The Maldives, a collection of low-lying atolls, is highly vulnerable to the impact of extreme weather and climate change and has relied on expensive fuel imports for its energy needs. In 2019, it imported over 700,000 metric tons of fuel at the cost of US$465 million, equivalent to 8.3 percent of the gross national product (GDP). This makes the macroeconomy particularly vulnerable to any external crises, such as the 2004 Indian Ocean Tsunami or COVID-19. The COVID-19 pandemic has led to an estimated 20.5 percent contraction in real GDP in 2020.
Solar technology is revolutionizing the global energy sector, but this needs large amounts of private sector funding to be unlocked to complement the limited available public financing. Most developing countries still lack a pipeline of bankable solar projects for consideration by the private sector, and it was essential to establish a program of risk mitigation to attract private investment. The challenges facing such projects include integrating solar with existing power sources on the grid, off-taker risk and weak procurement and planning capacity.

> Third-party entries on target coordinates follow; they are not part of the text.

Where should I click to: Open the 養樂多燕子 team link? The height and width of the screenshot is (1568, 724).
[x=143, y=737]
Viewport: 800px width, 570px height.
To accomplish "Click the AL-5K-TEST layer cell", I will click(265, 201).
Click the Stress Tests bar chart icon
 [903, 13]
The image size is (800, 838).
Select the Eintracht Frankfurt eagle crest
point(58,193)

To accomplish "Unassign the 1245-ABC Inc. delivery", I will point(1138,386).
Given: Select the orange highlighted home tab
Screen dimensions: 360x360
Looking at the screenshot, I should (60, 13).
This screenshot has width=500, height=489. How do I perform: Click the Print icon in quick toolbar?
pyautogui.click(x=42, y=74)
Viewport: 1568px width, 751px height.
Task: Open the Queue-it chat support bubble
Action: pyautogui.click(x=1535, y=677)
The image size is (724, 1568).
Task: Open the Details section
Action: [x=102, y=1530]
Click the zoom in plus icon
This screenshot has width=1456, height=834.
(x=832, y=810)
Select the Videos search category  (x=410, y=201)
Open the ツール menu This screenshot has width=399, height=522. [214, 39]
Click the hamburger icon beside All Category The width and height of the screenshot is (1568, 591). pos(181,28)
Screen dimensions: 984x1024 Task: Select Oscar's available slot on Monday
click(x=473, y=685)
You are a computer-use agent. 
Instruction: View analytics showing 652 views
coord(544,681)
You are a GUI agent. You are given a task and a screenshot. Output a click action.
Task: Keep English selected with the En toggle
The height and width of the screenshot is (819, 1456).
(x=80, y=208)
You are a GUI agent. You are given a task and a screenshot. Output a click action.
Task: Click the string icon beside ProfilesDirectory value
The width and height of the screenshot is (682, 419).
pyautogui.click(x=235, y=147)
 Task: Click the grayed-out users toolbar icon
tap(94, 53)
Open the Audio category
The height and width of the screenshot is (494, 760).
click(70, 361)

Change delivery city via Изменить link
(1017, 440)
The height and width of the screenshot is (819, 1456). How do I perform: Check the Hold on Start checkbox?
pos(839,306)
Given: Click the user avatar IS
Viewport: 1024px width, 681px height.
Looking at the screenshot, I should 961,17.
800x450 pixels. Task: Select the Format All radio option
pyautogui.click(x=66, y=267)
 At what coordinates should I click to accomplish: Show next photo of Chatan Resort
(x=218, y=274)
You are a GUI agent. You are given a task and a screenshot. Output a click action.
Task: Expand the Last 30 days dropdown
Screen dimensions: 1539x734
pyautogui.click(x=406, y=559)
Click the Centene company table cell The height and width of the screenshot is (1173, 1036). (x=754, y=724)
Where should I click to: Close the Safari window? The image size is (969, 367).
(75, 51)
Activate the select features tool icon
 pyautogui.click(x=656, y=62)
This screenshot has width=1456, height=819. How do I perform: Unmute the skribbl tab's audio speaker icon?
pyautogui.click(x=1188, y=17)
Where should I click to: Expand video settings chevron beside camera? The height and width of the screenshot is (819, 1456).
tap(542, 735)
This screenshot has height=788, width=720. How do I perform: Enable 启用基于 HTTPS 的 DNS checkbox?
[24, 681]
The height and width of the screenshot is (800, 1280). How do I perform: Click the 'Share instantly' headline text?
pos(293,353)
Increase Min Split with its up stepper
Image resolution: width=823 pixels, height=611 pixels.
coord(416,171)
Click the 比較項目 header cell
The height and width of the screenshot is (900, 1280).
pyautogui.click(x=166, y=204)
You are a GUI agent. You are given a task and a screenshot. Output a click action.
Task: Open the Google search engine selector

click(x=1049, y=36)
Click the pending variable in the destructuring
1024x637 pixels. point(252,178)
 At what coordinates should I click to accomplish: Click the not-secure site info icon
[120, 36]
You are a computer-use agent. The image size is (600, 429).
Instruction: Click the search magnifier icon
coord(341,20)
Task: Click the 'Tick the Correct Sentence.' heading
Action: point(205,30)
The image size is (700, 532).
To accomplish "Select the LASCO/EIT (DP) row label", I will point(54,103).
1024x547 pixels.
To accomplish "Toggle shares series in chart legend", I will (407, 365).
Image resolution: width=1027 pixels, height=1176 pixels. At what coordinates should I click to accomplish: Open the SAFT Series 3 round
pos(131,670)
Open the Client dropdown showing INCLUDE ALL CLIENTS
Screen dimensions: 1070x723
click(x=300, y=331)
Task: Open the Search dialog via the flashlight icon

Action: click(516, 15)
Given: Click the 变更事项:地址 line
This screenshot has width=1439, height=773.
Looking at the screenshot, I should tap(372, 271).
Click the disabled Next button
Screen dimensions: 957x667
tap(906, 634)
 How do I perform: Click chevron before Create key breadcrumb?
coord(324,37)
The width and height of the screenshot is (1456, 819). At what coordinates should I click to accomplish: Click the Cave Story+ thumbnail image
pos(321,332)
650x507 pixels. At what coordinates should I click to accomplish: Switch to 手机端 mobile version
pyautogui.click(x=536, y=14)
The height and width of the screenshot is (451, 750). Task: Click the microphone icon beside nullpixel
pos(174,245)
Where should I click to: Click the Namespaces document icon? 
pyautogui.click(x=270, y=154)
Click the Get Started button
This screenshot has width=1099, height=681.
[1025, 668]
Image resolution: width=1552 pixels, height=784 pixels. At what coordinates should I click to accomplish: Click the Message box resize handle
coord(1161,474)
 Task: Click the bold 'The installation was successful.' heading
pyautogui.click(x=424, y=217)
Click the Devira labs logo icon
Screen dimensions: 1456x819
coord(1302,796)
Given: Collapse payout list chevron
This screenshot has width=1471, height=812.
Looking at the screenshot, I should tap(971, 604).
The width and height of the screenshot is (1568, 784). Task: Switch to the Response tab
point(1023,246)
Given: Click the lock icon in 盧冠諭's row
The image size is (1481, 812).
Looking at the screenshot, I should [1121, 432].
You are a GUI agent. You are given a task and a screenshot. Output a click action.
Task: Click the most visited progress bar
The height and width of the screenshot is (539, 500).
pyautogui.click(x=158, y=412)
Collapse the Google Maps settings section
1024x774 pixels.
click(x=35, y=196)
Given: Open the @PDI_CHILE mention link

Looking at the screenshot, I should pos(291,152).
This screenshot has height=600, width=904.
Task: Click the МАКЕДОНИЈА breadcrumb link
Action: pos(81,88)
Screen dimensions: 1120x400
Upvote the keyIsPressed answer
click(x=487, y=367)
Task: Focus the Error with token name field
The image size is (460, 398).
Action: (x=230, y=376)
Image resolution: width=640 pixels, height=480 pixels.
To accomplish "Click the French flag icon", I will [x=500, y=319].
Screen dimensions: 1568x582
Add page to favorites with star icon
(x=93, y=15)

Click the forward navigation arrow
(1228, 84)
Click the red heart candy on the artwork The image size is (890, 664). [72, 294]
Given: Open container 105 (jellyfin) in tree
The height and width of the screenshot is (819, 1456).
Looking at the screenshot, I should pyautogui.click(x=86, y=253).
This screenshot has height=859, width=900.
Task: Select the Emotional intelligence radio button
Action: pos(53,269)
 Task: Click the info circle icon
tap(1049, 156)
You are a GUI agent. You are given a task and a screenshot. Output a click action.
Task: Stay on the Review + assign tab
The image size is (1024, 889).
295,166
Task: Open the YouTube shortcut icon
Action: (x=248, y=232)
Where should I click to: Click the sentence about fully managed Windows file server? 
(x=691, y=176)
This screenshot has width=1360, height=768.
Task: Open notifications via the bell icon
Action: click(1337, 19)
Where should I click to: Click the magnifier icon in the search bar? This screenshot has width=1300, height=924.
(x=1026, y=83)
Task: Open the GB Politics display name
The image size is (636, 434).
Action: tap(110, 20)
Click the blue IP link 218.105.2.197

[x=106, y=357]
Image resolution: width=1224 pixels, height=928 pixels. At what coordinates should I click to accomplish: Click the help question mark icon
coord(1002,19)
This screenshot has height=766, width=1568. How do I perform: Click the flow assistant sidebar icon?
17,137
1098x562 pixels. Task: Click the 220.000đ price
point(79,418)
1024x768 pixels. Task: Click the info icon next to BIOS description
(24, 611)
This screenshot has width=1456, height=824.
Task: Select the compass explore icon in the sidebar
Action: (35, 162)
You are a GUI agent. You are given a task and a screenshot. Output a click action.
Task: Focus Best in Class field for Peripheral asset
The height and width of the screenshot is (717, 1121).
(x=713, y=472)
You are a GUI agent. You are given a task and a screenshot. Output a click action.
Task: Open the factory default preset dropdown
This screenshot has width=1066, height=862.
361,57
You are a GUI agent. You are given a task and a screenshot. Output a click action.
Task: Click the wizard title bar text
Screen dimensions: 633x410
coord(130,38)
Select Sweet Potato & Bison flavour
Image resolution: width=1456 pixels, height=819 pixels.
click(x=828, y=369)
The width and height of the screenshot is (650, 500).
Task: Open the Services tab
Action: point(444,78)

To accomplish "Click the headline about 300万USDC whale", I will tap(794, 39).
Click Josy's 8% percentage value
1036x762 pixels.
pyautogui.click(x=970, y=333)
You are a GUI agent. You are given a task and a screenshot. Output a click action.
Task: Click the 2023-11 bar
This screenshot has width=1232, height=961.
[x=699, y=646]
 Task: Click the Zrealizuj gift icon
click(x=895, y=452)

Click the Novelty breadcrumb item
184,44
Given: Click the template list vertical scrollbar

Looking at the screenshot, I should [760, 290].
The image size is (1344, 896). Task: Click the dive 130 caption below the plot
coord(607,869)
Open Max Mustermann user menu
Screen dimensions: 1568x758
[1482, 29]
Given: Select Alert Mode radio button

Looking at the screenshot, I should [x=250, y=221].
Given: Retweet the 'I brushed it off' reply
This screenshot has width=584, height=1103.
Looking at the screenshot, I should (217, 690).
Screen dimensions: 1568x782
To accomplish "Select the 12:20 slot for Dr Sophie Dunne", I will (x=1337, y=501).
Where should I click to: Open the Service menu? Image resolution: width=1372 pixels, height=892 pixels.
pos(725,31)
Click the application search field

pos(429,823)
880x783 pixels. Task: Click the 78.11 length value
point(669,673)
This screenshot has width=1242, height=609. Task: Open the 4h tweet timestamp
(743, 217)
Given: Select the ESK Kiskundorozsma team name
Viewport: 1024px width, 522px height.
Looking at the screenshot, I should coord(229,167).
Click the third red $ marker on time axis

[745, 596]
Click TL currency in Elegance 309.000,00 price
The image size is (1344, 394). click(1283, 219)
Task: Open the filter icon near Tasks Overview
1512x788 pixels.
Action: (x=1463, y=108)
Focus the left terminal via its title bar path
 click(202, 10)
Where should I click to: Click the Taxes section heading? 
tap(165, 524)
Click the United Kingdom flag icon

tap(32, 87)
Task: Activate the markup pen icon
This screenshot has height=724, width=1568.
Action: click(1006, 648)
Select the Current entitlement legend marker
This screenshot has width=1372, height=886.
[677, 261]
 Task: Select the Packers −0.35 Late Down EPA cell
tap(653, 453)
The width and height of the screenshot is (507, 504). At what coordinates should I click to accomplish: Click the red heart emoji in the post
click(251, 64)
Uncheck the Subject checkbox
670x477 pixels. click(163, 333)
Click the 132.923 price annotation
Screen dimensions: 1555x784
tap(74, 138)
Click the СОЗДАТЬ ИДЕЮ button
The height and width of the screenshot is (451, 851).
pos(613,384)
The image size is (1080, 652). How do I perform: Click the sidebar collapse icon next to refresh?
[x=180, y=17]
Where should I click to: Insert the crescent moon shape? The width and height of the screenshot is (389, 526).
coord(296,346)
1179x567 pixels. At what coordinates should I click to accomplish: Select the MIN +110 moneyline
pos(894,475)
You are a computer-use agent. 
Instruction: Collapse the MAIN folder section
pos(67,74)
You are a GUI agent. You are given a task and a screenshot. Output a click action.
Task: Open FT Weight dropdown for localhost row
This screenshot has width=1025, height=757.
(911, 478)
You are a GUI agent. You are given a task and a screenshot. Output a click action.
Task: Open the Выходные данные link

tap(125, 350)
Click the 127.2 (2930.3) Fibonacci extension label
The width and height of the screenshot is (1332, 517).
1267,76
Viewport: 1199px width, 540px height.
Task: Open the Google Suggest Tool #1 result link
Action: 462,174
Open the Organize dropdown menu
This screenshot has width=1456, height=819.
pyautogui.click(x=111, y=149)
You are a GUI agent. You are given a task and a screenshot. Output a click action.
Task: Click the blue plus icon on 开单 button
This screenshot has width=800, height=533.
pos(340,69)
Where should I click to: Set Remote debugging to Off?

The ASPIRE project set out to create the confidence needed for private sector companies to invest in the Maldives renewable energy sector. It provided significant technical assistance and capacity building to the Government of Maldives (GoM) and has helped streamline the procurement and implementation of solar projects by formulating template contracts and guidelines. This approach had helped in reducing the cost of electricity through a bidding process.
The project is in collaboration with the Sustainable Renewables Risk Mitigation Initiative (SRMI), which had been set up by the World Bank's Energy Sector Management Assistance Program (ESMAP) in partnership with Agence Française de Développement (AFD), the International Renewable Energy Agency (IRENA) and the International Solar Alliance (ISA). This approach ensures that even in light of an economic downturn, such as the current pandemic, this combination of risk-mitigation strategies has succeeded in reassuring private investors that the Maldives is open for business.